Passage shown ▸
::::::
Perth was axed Monday as host of the potentially pivotal fifth Ashes Test between Australia and England, because of tough Covid rules which require players to spend 14 days in quarantine.
A decision on the new venue for the Test, scheduled to start on January 14, is yet to be made with Hobart, Melbourne and Sydney all keen to host.
It means that Perth will go without a Test for the second year running after also missing out last season due to Covid, which robbed it of a proposed historic first Test between Australia and Afghanistan.
“We are very disappointed that we are unable to stage the fifth men’s Ashes Test at Perth Stadium,” said Cricket Australia chief Nick Hockley, ahead of the start of the Ashes in Brisbane on Wednesday.
“We did everything we could in partnership with the WA (Western Australia state) government and WA Cricket to make it work under the current border and health arrangements, but unfortunately this was not possible.”
There had been suggestions that some of Western Australia’s tough Covid restrictions would be relaxed for the cricketers, but the emergence of the new Omicron variant complicated matters.
Last week, state Premier Mark McGowan said WA’s hardline rules would remain, meaning players travelling from the fourth Test in Sydney would have to quarantine for two weeks on arrival.
The decision to dump Perth came after an audacious last-minute bid by the city to swap its Test match with Adelaide’s, which a state senior government official called a “no-brainer”.
Adelaide is due to host the second Test from December 16 after the opener in Brisbane this week.
Travellers from Brisbane do not need to quarantine when arriving in Perth and the state’s Sport and Recreation Minister Tony Buti earlier Monday said it made sense to change the order of venues.
“If cricket isn’t able to meet our border rules for the fifth Test in Perth, then they should move the second Test to Perth instead. It’s a no-brainer,” he said.
The South Australian Cricket Association swiftly issued a stern rebuke.
The Western Australian Cricket Association said missing out on a Test again was hard to accept.
“We are extremely disappointed for our members, fans, commercial partners and the wider WA cricket community as well as all our staff and players who have been looking forward to and planning for the first ever Ashes to be played at Perth Stadium,” it said.
“This decision will not waiver our efforts to bring live cricket to Perth this summer as we continue to work closely with Cricket Australia and the WA government.”
Perth is also scheduled to host a one-day international against New Zealand in late January, along with domestic Twenty20 Big Bash League games.
The first four Ashes Tests are currently scheduled to be played in Brisbane, Adelaide, Melbourne and Sydney.
::::::
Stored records
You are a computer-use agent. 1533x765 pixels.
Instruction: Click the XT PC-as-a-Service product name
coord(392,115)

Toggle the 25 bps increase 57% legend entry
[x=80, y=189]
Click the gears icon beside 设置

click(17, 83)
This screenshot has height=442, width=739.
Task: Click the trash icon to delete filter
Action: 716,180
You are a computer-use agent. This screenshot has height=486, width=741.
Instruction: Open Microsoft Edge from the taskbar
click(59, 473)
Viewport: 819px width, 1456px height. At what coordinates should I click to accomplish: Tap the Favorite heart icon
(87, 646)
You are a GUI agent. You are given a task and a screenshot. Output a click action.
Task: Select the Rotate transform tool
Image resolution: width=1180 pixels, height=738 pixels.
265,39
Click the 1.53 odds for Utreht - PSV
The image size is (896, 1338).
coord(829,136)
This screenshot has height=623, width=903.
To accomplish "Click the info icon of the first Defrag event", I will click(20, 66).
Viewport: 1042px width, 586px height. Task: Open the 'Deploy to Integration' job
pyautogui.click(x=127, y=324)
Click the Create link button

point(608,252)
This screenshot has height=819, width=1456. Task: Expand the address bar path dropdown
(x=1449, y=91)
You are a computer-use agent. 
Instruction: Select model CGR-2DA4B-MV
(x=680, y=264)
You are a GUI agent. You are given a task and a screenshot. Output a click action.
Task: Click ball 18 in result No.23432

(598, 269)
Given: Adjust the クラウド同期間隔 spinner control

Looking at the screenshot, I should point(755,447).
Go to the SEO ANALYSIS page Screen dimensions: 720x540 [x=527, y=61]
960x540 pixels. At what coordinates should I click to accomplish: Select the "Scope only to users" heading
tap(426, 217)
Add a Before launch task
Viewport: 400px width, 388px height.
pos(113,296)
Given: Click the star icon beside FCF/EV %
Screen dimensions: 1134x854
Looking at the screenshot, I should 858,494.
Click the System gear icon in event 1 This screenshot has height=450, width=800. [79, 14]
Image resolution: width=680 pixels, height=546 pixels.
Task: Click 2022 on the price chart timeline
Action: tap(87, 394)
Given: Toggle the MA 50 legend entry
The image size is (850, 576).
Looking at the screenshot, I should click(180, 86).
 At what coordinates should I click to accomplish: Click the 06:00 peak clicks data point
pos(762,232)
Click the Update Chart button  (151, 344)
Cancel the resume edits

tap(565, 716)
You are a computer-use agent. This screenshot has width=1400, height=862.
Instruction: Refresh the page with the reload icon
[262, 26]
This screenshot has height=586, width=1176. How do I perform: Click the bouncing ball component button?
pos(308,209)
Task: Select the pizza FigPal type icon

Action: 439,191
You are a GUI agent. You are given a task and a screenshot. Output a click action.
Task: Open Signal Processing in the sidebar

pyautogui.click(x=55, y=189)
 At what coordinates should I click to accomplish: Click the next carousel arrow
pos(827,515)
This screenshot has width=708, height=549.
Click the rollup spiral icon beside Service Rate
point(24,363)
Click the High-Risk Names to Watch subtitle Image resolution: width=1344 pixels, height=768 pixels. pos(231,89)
::::::
What is expected ▸ Retype the Ashes Test article's text between "It means that" and "Australia and Afghanistan.", inclusive.

Answer for this exercise ▸
It means that Perth will go without a Test for the second year running after also missing out last season due to Covid, which robbed it of a proposed historic first Test between Australia and Afghanistan.